---- STUDY TEXT
12.10.2. Symbolically. I recognize that if we accept (12.xvii) setting aside any consideration of plausibility,

(12.xviii)      P(~R~B|h) > P(~R~B|~h)

is unobjectionably valid; nevertheless (12.xviii), far from entailing the grotesque

(12.xix)       P(GP|h) > P(GP|~h)

strongly suggests

P(GP|h) = P(GP|~h)

that is, on the basis of (12.v) and (12.xiii),

(12.xx)       P(h|GP) = P(h)

and (12.xx), through (12.i), implies WGP,h = 0.

12.10.3. My solution also explains why, under (12.xvii), ascertaining that the black-and-white vest over yonder is a football jersey provides us with a piece of information uninfluential upon h, while ascertaining that the black-and-white bird over yonder is a magpie provides us with a piece of information validating h.

12.10.4. Let me imagine a universe whose members are only ravens, magpies and pistols. The argument based on the degree of confirmation would fail, but the paradoxicality of the conclusion would remain. Another good reason for rejecting the standard Bayesian solution.

12,11. A final step is necessary to overcome any eventual suspicion of residuary paradoxicality. Since a grotesque claim is not a self-contradictory claim, somebody might refuse to renounce (12.xix), thus legitimating a configuration where undoubtedly evidence of a grey pistol validates the hypothesis that all ravens are black. Would then the paradox revive? Not at all. A paradox arises only when its disconcerting conclusion ensues from non-disconcerting premises. And if someone is so credulous to believe (or so arrogant to pretend) that a mutation in the chromatic gene of some raven also entails a counterbalancing chromatic modification in the metallurgy of some grey pistol, then he cannot consider as a paradoxical result that evidence of a grey pistol validates h. Such a conclusion is simply the due consequence of the disconcerting premise (since under (12.xix) there are more grey pistols in Ω° than in Ω3, the probability of observing a grey pistol is greater in the configuration where all ravens are black).

12.12. Until now, in order to follow the standard Bayesian solution, I have reasoned under (12.xvii). Yet the extrapolation of the analysis to configurations where

(P(R|h) ≠ P(R|~h))

or where

(P(~B|h)≠ P(~B|~h)

does not present any difficulty. For instance Figure 12.4 represents a configuration (Ω4) where

(P(R|h)<P(R|~h))&(P(~B|h)>P(~B|~h))
--------
---- EXCERPTED DATA
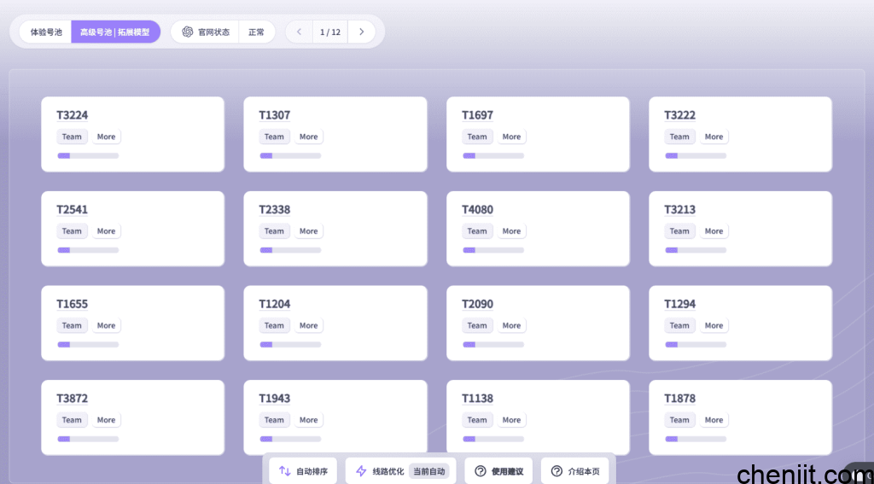Expand More on the T3213 card
Image resolution: width=874 pixels, height=484 pixels.
tap(714, 231)
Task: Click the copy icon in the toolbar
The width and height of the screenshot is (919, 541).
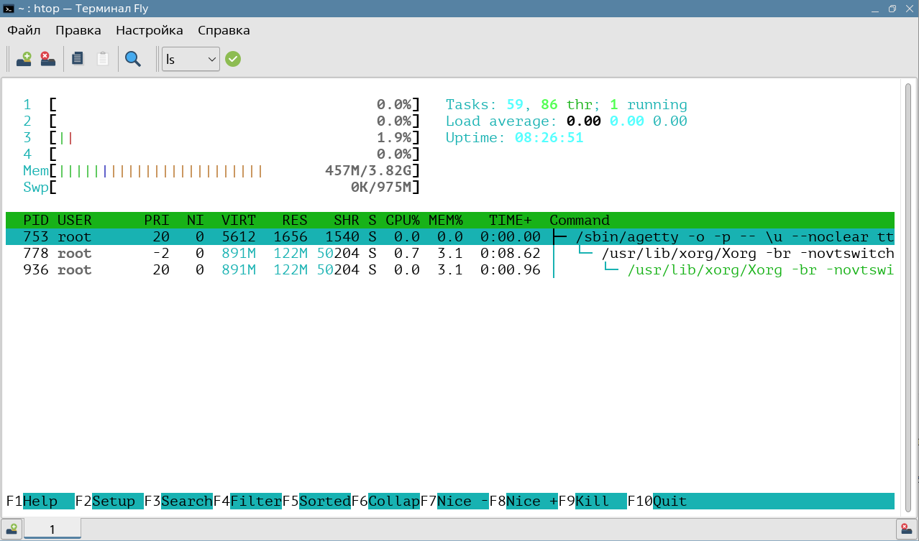Action: 78,59
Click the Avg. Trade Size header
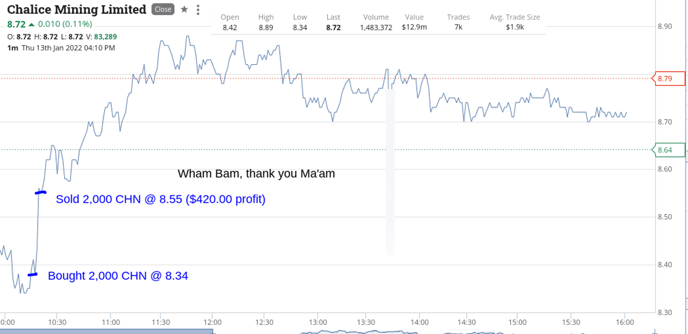This screenshot has height=334, width=688. (515, 17)
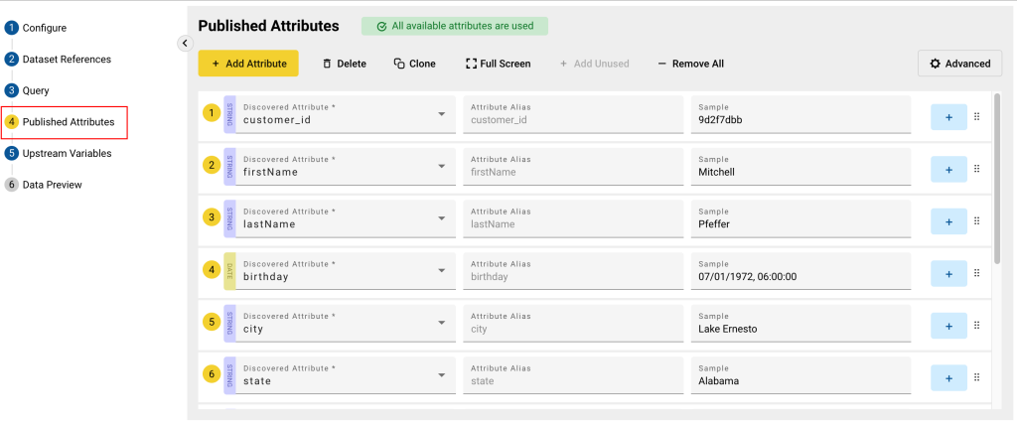Collapse the left sidebar with chevron icon
Image resolution: width=1017 pixels, height=426 pixels.
click(x=184, y=43)
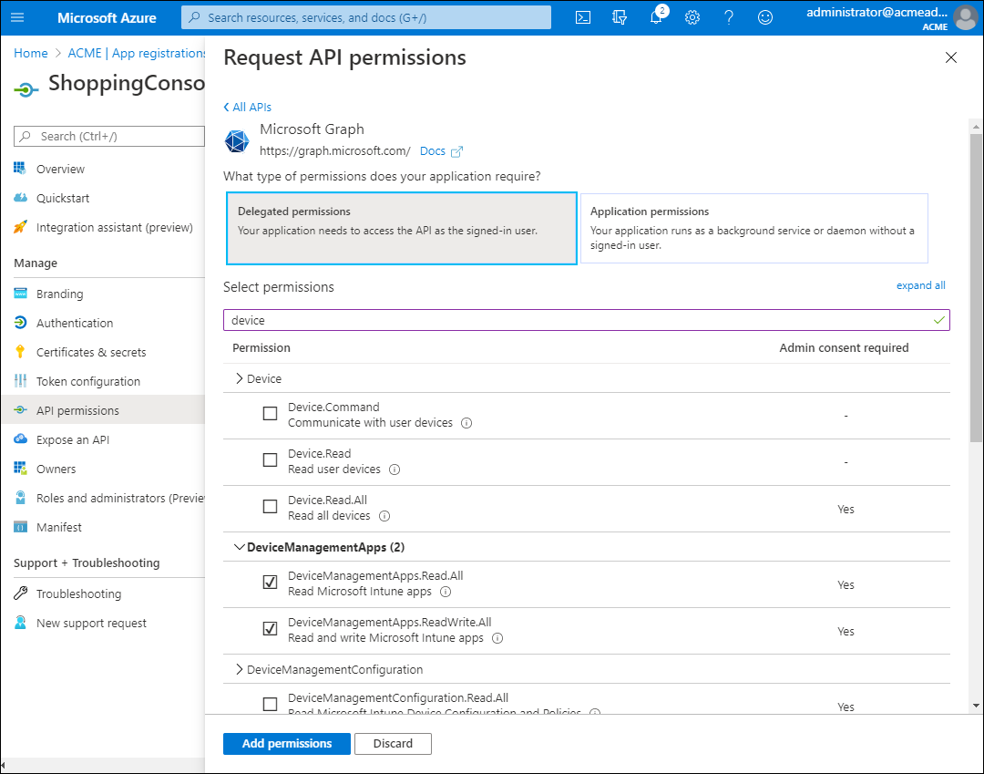
Task: Click info icon beside Read user devices
Action: tap(395, 470)
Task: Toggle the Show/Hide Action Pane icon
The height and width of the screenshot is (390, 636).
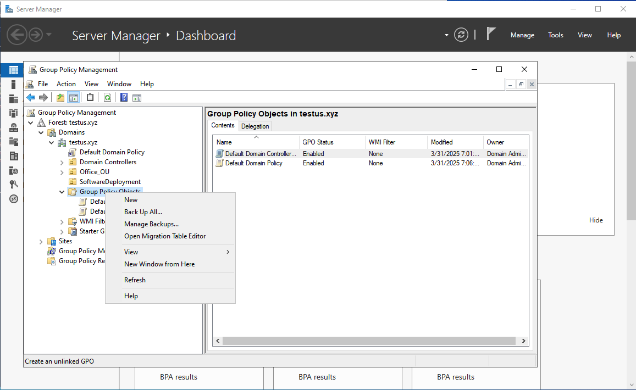Action: 137,98
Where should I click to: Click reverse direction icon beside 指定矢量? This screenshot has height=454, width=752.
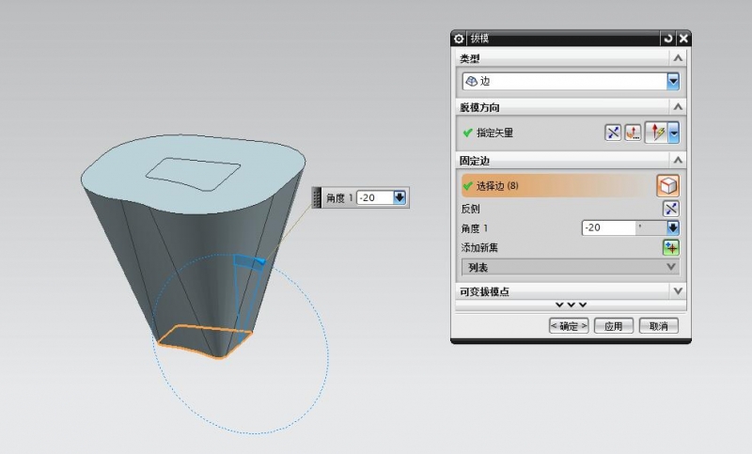coord(613,133)
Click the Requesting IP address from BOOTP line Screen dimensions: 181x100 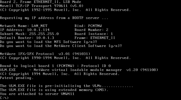(54, 18)
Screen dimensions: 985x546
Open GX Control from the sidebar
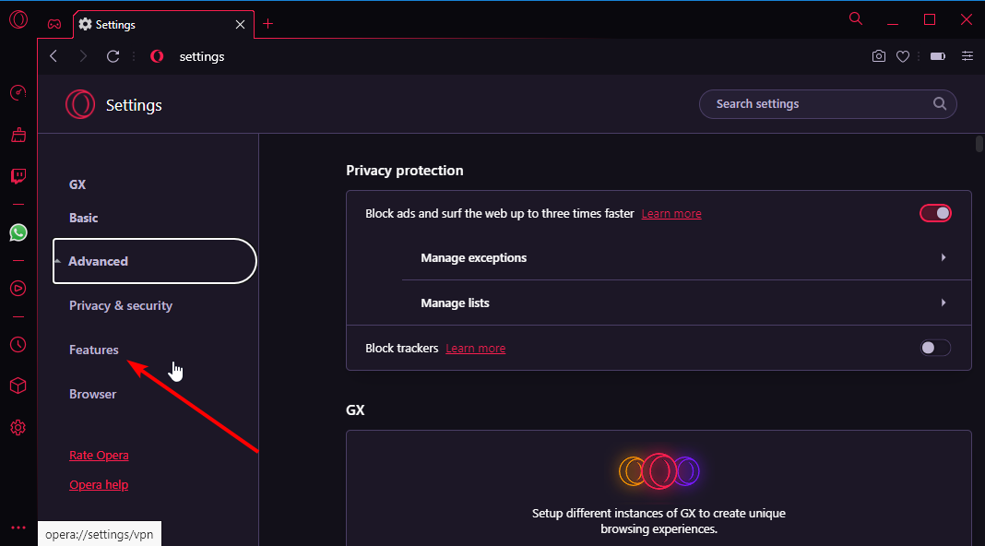point(18,93)
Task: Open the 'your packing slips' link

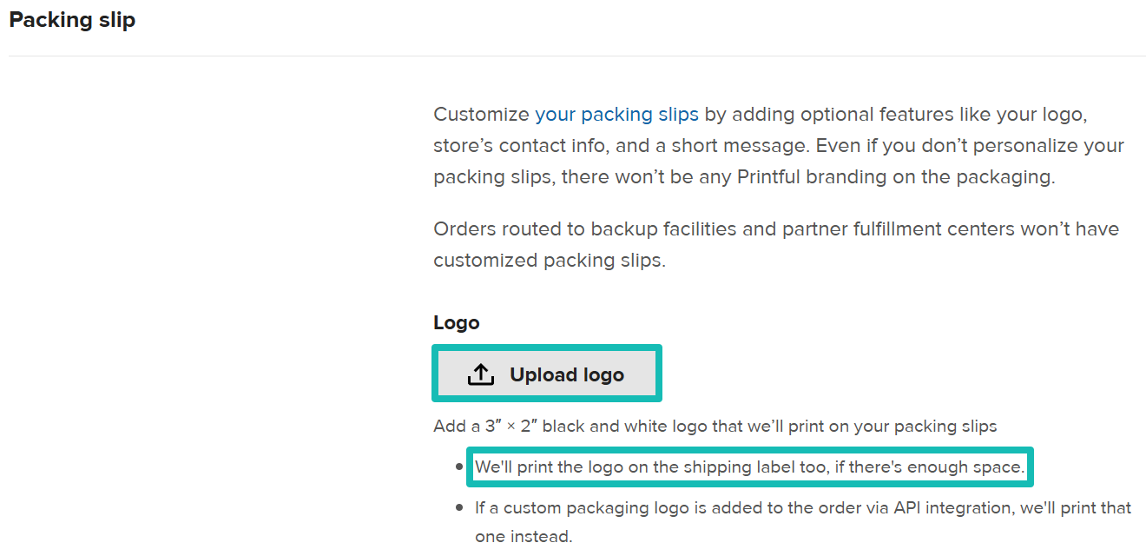Action: tap(616, 115)
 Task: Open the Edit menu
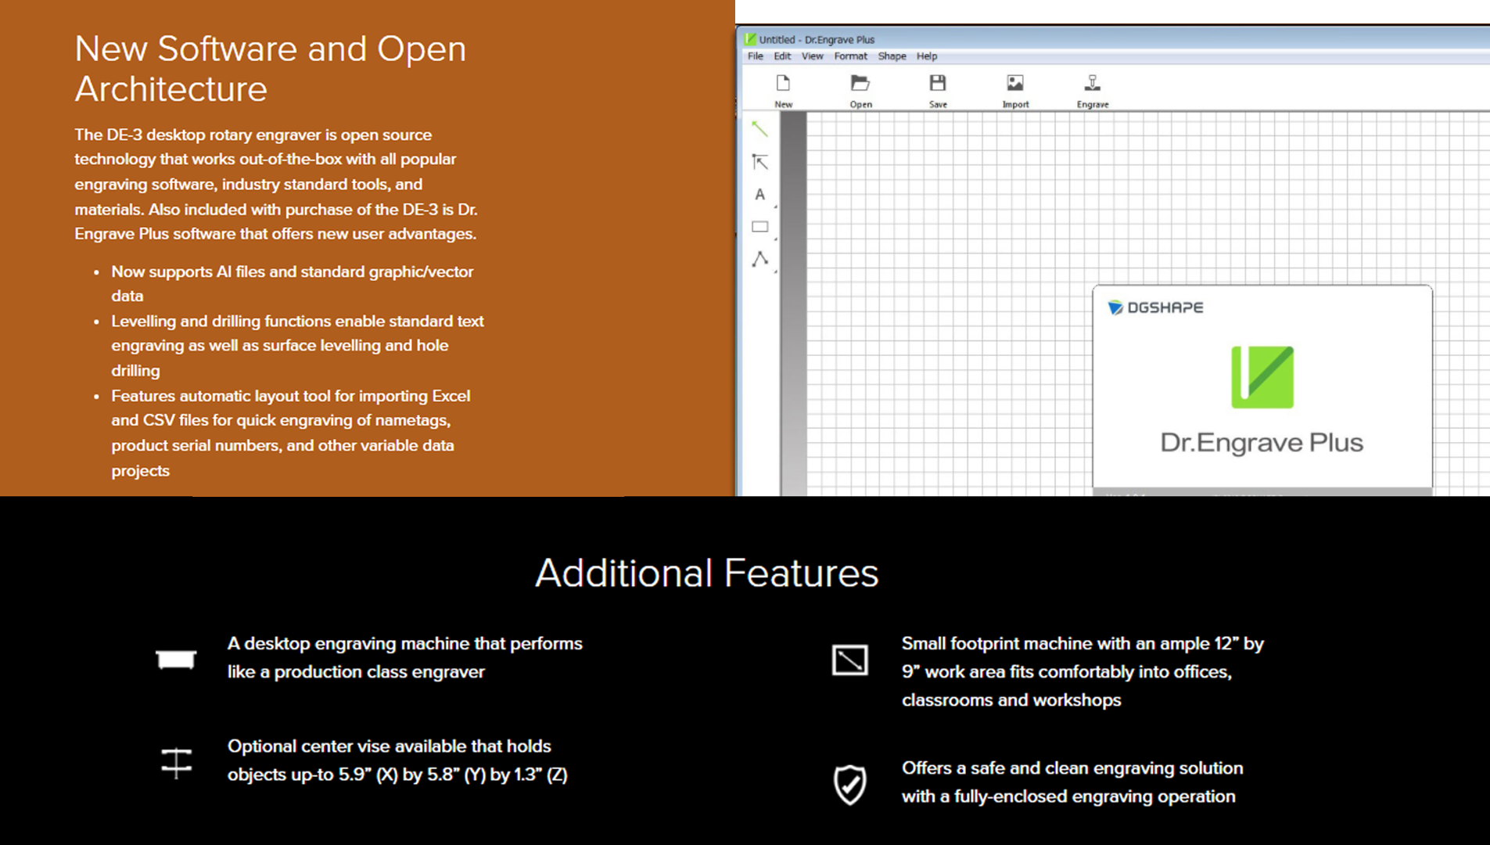(782, 56)
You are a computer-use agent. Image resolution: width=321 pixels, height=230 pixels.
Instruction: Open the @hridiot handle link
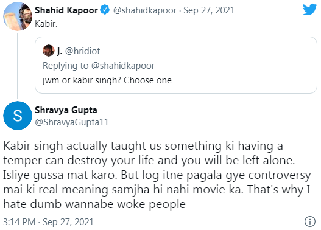(82, 51)
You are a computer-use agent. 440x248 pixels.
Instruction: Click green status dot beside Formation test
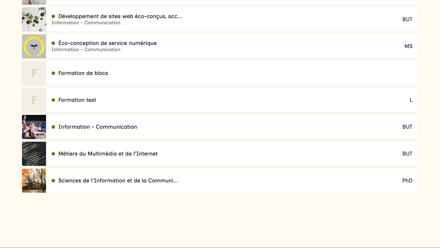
--------
COMPLETE THE FOLLOWING.
(1) From the raven paradox passage, echo the wording that begins at the words "12.12. Until now, in" and stops after the words "(P(R|h)<P(R|~h))&(P(~B|h)>P(~B|~h))".
(2) Answer these from the raven paradox passage, one line each:
(a) In the universe imagined in 12.10.4, what are the only members?
(b) According to 12.11, when does a paradox arise?
(c) According to 12.10.3, ascertaining what provides information validating h?
(3) Write the next part of the raven paradox passage, continuing after its final line.

ANSWERS TO THE TASKS.
(1)
12.12. Until now, in order to follow the standard Bayesian solution, I have reasoned under (12.xvii). Yet the extrapolation of the analysis to configurations where

(P(R|h) ≠ P(R|~h))

or where

(P(~B|h)≠ P(~B|~h)

does not present any difficulty. For instance Figure 12.4 represents a configuration (Ω4) where

(P(R|h)<P(R|~h))&(P(~B|h)>P(~B|~h))

(2)
(a) Ravens, magpies and pistols.
(b) Only when its disconcerting conclusion ensues from non-disconcerting premises.
(c) That the black-and-white bird over yonder is a magpie.

(3)
(Ω4 can be justified by supposing that the mentioned very aggressive breed of black-and-white ravens carried out a massacre of the neighbouring non-black species, so promoting a proliferation of black ravens). Analogously Figure 12.5 represents a configuration (Ω5) where

(12.xxi)      (P(R|h) > P(R|~h)) & (P(~B|h) < P(~B|~h))

(Ω5 can be justified by supposing that the aggressivity of black-and-white ravens provoked so violent a raven-phobic reaction of the neighbouring non-black species that both breeds of ravens are at the risk of extintion while the non-black neighbouring species are proliferating). And so on.

In this sense my approach, grounded on

- the substitution of (12.vi) or (12.vii) to Nicod's postulate

- the partition of the ~R~B–set in distinct subsets (categories)

- the disconcerting unreasonableness of the hypothesis according to which a chromatic mutation in some ravens ought to determine a change in the colour of individuals belonging to absolutely far categories (as for instance grey pistols)

- the non-paradoxicality of a disconcerting conclusion inferred by disconcerting premises,

allows a systematic analysis whose results are in full accordance with our intuitive requirements.

For instance, let me take two lines to discuss (12.xxi).      Since black ravens are very rare in Ω5, evidence of a black raven validates h. On the contrary evidence of a non-black non-raven, owing to the proliferation of the non-black neighbouring species, validates ~h if the observed individual belongs to a proliferating species (a magpie, say), while it is uninfluential if the observed individual belongs to an unaffected ornithological species (a golden eagle, say) or even more if the observed individual belongs to a totally heterogeneous category of individuals (a grey pistol, say).